То есть изначально цифра была как бы попыткой человека договориться с двумя стихиями, плющившими и корежившими плоть его жизни, – договориться со временем и с пространством. Укротить их. Обретенная человеком способность укладывать в цифру их протяженности должна была создать ощущение их (времени и пространства) подчиненности человеку. Но ощущение это оказалось иллюзорным. Цифра быстро вырвалась на свободу. Сама идея цифры как бы впитала в себя непомерную для рамок человеческой жизни тяжесть времени и пространства, тяжесть каменную (это почти буквально, ибо тяжесть эта ляжет в конце на каждого из нас, меченная двумя бесстрастными цифрами, выбитыми на каменной плите через черточку).
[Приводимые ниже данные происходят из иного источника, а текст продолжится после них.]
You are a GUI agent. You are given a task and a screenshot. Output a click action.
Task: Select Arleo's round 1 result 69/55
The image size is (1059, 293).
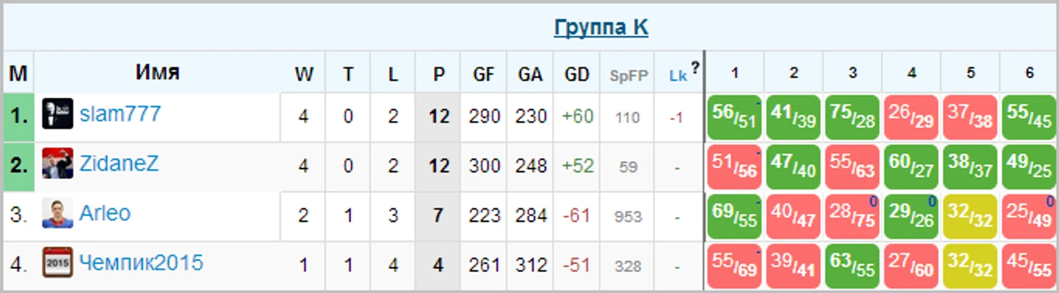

И откуда мне знать, чем отдавались цифры эти на терминалах в сознании евреев, которые с недоверием и надеждой всматривались когда-то с палубы в желтую полоску выжженной земли, пытаясь различить в ней очертания и краски их библейской прародины. Какие были отношения с цифрами у народа, разбросанного по всему миру, народа, имевшего за спиной тысячелетия непрекращающегося усилия оставаться евреями?.. Не приведи бог переводить все это в цифры!